We will start with a single file script and will gradually convert it into a package.

With these problems in mind let's start with a simple example.

# Script
Up to know we mostly saw scripts, which are a sequence of statements present in a single file or Jupyter cell.
Scripts are greate for a quick and dirty work, but they are not very good for long-term projects, because:

* They are not well organized as they contain all the code in one place.
* They are not easy to maintain.
* They are not easy to reuse in other projects (unless you copy-paste the code).
* They are not easy to distribute (unless you consider sending the file to your colleagues as an easy way of distributing).

Let's say we want to write a script that deals with points in 2D space.

Here is a simple script that defines a class `Point` and a function `distance`:

In [None]:
class Point:
    def __init__(self, x: float, y: float) -> None:
        self.x = x
        self.y = y

def distance(p1, p2) -> float:
    return ((p1.x - p2.x) ** 2 + (p1.y - p2.y) ** 2) ** 0.5

p1 = Point(0, 0)
p2 = Point(3, 4)
print(f"The distance between `p1` and `p2` is {distance(p1, p2)}")

# Module

The **module** is a file containing Python definitions and statements.
The file name is the module name with the suffix `.py` appended.
So our first task would be to create the module `point.py` and put the code from the previous section in it.

## Exercise on module creation

Move the`Point` class and the `distance` function to a new file called `point.py`:

1. Create a new file called `point.py` in the same directory as this notebook.
2. Copy the `Point` class and the `distance` function to the new file.
3. Save the file.

Now, since the module is in the same directory as this notebook, we can import things from it:

In [None]:
from point import Point, distance

p1 = Point(0, 0)
p2 = Point(3, 4)
print(f"The distance between `p1` and `p2` is {distance(p1, p2)}")

Very nice!
We managed to create our first module and import it in our script.

# Package

A **package** is a collection of modules that are often related to each other.

For example, the `numpy` package contains the modules `numpy.core`, `numpy.linalg`, `numpy.random`, etc.

A package is a directory that contains a file called `__init__.py`.
This file can be empty, and it indicates that the directory it contains is a Python package, so it can be imported the same way as a module.

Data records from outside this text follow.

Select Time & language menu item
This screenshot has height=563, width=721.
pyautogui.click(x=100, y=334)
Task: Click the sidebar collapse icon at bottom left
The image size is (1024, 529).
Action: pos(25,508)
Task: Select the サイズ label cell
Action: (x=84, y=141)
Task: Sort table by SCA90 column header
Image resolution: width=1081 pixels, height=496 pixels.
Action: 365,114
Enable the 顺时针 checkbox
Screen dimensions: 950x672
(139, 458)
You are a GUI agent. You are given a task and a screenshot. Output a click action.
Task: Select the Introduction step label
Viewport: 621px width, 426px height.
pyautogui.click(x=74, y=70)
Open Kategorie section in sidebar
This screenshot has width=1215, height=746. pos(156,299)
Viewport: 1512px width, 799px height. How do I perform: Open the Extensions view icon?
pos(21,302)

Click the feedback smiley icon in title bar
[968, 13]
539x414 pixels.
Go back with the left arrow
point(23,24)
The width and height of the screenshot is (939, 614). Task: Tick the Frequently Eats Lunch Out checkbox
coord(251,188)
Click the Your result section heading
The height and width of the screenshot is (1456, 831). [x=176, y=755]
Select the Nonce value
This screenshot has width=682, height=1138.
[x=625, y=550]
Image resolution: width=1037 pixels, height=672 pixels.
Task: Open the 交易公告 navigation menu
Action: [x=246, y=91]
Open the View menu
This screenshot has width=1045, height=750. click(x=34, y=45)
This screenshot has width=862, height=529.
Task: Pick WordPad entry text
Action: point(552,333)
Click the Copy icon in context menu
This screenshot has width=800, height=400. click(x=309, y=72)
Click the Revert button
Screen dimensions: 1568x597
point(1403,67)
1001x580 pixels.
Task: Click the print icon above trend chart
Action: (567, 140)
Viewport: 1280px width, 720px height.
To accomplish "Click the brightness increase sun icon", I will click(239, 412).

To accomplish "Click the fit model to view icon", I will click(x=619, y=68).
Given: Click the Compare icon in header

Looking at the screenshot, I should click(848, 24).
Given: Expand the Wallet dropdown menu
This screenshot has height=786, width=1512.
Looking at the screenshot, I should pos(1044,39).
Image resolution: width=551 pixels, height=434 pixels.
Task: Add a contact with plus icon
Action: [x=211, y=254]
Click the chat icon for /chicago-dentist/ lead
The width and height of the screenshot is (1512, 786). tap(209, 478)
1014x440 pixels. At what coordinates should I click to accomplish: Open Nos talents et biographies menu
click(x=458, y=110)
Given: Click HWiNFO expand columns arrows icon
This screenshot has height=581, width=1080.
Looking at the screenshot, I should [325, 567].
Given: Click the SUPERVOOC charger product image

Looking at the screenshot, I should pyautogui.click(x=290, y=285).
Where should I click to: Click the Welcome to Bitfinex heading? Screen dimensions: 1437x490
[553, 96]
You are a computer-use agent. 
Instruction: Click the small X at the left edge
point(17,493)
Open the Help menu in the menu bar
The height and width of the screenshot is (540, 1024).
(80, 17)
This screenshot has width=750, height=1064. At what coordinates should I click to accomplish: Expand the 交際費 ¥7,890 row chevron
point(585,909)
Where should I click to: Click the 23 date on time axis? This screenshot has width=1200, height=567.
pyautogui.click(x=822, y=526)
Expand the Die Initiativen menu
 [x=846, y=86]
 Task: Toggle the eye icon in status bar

## Exercise on package creation

Let's create a package named `mypackage` that contains our `point` module:

1. Create a new directory called `mypackage` in the same directory as this notebook.
2. Create a new empty file called `__init__.py` in the `mypackage` directory.
3. Move the `point.py` file to the `mypackage` directory.

Once this is done, let's see if we can import the `Point` class and the `distance` function from the `mypackage` package:

In [None]:
from mypackage.point import Point, distance

p1 = Point(0, 0)
p2 = Point(3, 4)
print(f"The distance between `p1` and `p2` is {distance(p1, p2)}")

Congratulations, we managed to create a package and import it here.

Suppose our package grows and we need to do some refactoring.
We can take the `distance` function to a new modules called `utils.py.


## Exercise on package refactoring

Let's move the `distance` function to a new module called `utils.py`:

1.  Create a new file called `utils.py` in the `mypackage` directory.
2.  Copy the `distance` function to the new file and save it.
3.  Remove the `distance` function from the `point.py` file and save it.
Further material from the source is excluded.